The scripts themselves pull and image from a web camera at home and copy it to the server. They make use of file locks to ensure only one can write at a time. The scripts are called every 3 seconds by any client viewing the page.
Initially I was confused, as I had understood that a PHP script either completes (returning the result), or crashes (returning the internal server error page). I am, however, informed that "defunct scripts" are a very common occurrence.
Would anyone be able to educate me? I have Googled this to death but I cannot see how a script can end up in a crashed state. Would it not time out when it reaches the max execution time?
My hosting provider is using PHP set up as CGI on a Linux platform. I believe that I have actually identified the problem with my script in that I did not realise that flock was a blocking function (and I am not using the LOCK_NB mask).
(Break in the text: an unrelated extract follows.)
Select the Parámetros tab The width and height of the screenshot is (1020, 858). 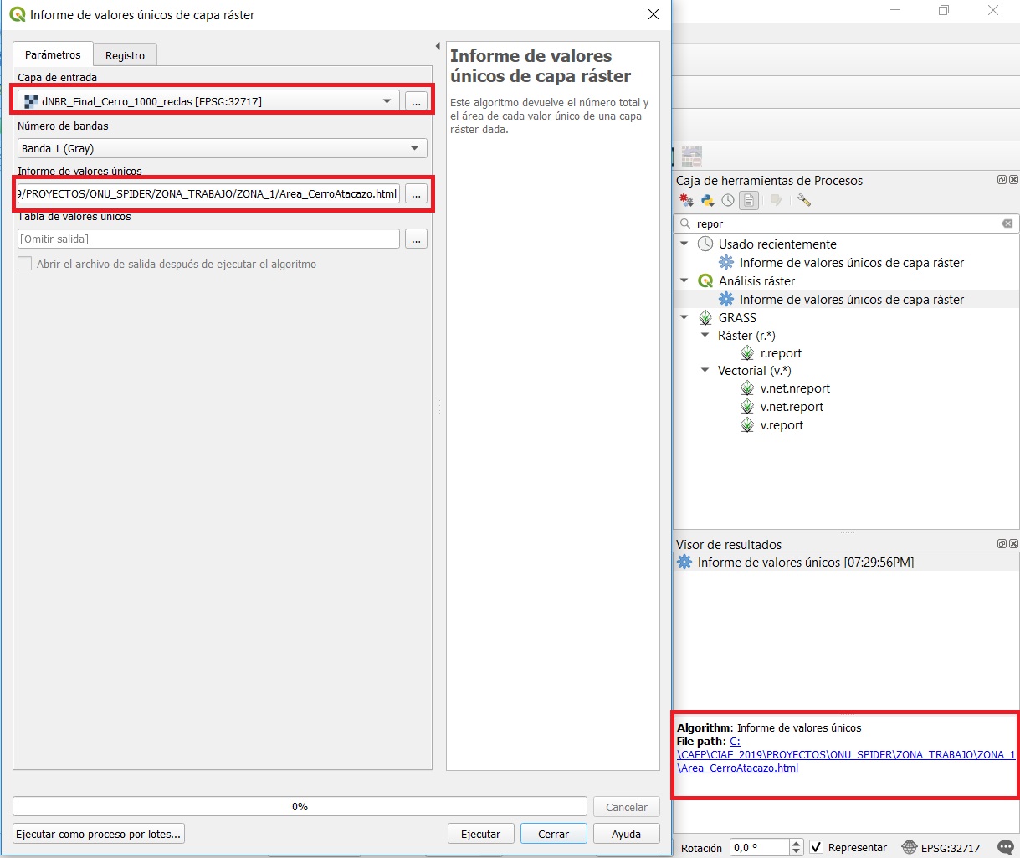click(x=53, y=54)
I am assuming that somehow hundreds of copies of my script end up blocked waiting for a resource to become available and this leads to a crash? Does this sound plausible? I am reluctant to re-enable the site for fear of it being suspended again.
Any insights greatly appreciated.
Probably the approach I would recommend is to use tempnam() first and write the contents inside (which may take a while). Once done, you do the file locking, etc.
Not sure if this happens when a PUT request is being done; typically PHP will handle file uploads first before handing over the execution to your script.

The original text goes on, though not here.